The View From Europe

Across the Caribbean, governments and the tourism industry are developing new strategies and initiatives aimed at trying to offset the fall in visitor arrivals that most nations expect from April onwards as a consequence of the global economic crisis.

As nothing else before has done, the recession has caused a much needed and long overdue recognition of the importance of an industry that over the last two decades has come to dominate almost all Caribbean economies and create important linkages with local manufacturing, services and agriculture.

Recently the United Nations Economic Commission for Latin America and the Caribbean (ECLAC) made clear the potential threat that the recession posed to the industry in the region. It noted that about 75 per cent of tourists to the English-speaking Caribbean came from economies in recession; predicted that tourism in 2009 will only grow by a maximum of between zero and two per cent; and reported that tourism has  become the main source of income for all but the three Caribbean economies (Guyana, Suriname and Trinidad).

In response to the impending crisis in tourism, Jamaica, the OECS, Barbados and the Bahamas have introduced fiscal relief programmes for the industry and have identified new forms of marketing support and other measures aimed at stimulating tourism growth.

But while these are welcome developments, in some cases they are short term and carry with them the implied or actual suggestion that within a year or so business will return to normal. Unfortunately, this may not be the case in most of the region’s major markets, for reasons that go back to well before the present crisis began.

Since 2007 the international travel market has been undergoing a process of change as a consequence of which the Caribbean (with the notable exceptions of Jamaica, Cuba and the Dominican Republic) had begun to experience a significant decline in tourism arrivals as competition grew from other global destinations. There are many reasons for this, but all in the end come down to whether the Caribbean’s tourism offering is internationally competitive and if the specific mix of product, marketing, reputation and facilities in individual nations, reflect the aspirations of an increasingly diversified international travel market.

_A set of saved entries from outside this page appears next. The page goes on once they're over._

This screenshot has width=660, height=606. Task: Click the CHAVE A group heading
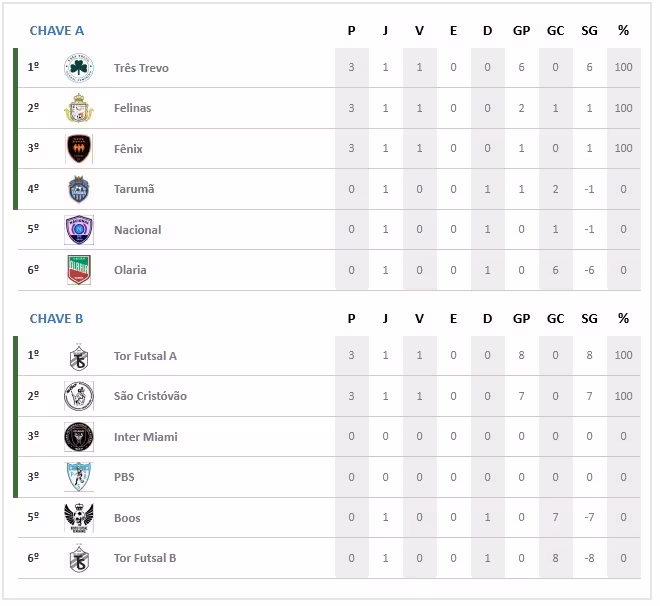click(x=57, y=31)
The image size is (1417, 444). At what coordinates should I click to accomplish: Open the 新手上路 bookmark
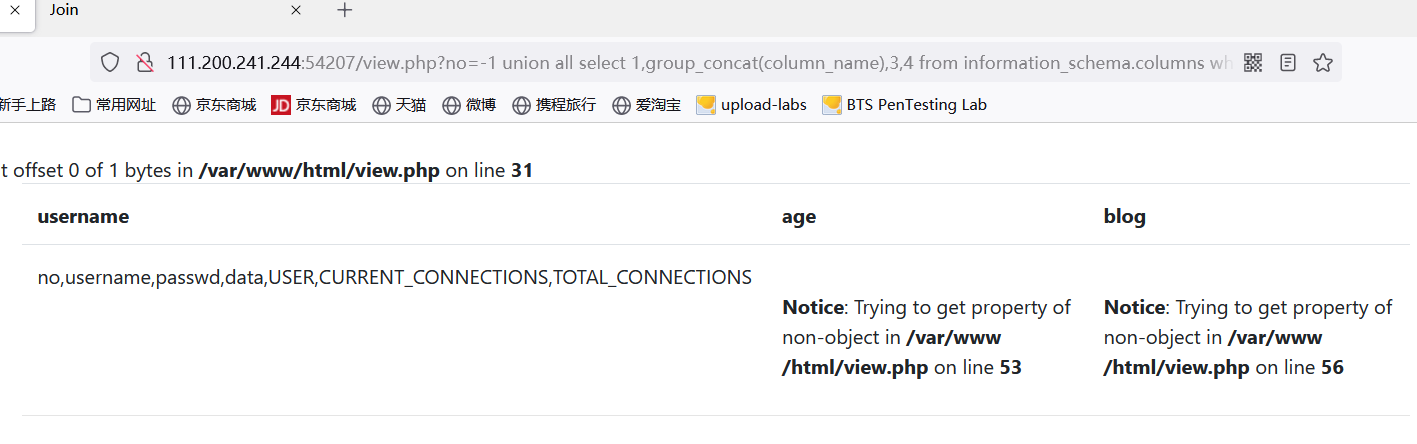pos(27,105)
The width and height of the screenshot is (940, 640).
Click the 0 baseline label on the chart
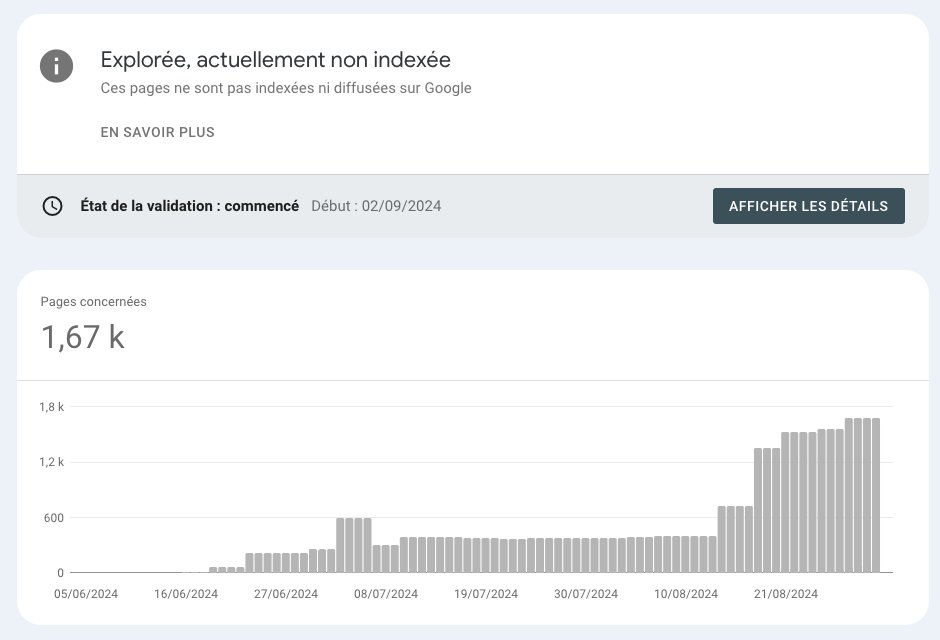tap(59, 572)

Put another way, it is very easy for regional destinations to continue doing the same thing: seeing vacations in the Caribbean as only being about sun and sand; building more rooms; continuing to focus on all-inclusives, condominiums and attracting global brands; and relying on traditional feeder markets, without recognising that the tourism market is changing. The new tourism market is becoming more segmented and subject to clients changing aspirations about themselves, their lifestyles and where and how they wish to vacation.

This is not to say that the region’s traditional market for beach vacations will disappear. Rather it is to ask the question how the region might extend its industry in ways that are new, and to note the need to add value to the existing product through facilities and attractions that encourage more higher end visitors.

Most studies on future trends in tourism identify radically changing approaches on the part of these visitors. They tend to divide visitor thinking by age and wealth. They suggest there will be time-rich individuals largely between 50 and 70 years of age on good pensions who can travel without constraint. These are visitors who are looking to broaden their experience, knowledge and happiness through understanding more about where they visit and more about themselves through what they experience or through more formal learning.

In effect they are not tourists they are travellers. They want to change the relationship between host and guest and seek genuine rather than staged experiences. They want a destination to offer opportunities to be able to extend themselves through creative pursuits and educational, spiritual or religious activity in order to mark a way point in their life. By default this rapidly growing segment of the market required tailor-made vacations and much more in the way of alternative facilities to those offered by traditional beach hotels, tour operators and cruise lines.

Such visitors contrast greatly with another category: those that are time-poor but relatively well off financially. This group will typically be in professional or skilled employment, be between twenty and forty and willing to spend money in a manner that will deliver an experience through a single purchase that requires a travel agent, tour operator or local company prepared to provide a complete, high quality services from arrival to departure.

Beyond this changing profile of visitors and their needs other changes are taking place in the international tourism market. Traditionally the region has sourced the majority of its visitors from North America and Europe and to a much lesser extent the rest of the region. It has also placed an emphasis on returning friends and family. However, the new high growth markets for travel are non-traditional: the emerging economies of Brazil, China, India and Russia, while there is a slowly growing appetite for long-haul travel from the EU states of Eastern Europe.

The challenge is to find new ways to establish the region and individual destinations as brands in these markets and as being locations where visitors can do more than lie on the beach or play golf.

Jamaica has already proved that market diversification is possible. It has enhanced its brand with much help from the international recognition of reggae and its sporting achievement. It is moving rapidly to develop a new product mix that includes a wide range of events; it is cultivating faith based tourism; has diversified its market so that it is seeking visitors from China, the far East and Latin America; is planning a school of hospitality using international expertise to improve training and service levels; and is exploring many other possibilities that will appeal to the new traveller.

This is the precise moment at which the industry across the region and government should be undertaking some soul searching about what it offers and looking at its shortcomings and identifying how it might take advantage of the global upturn when it occurs.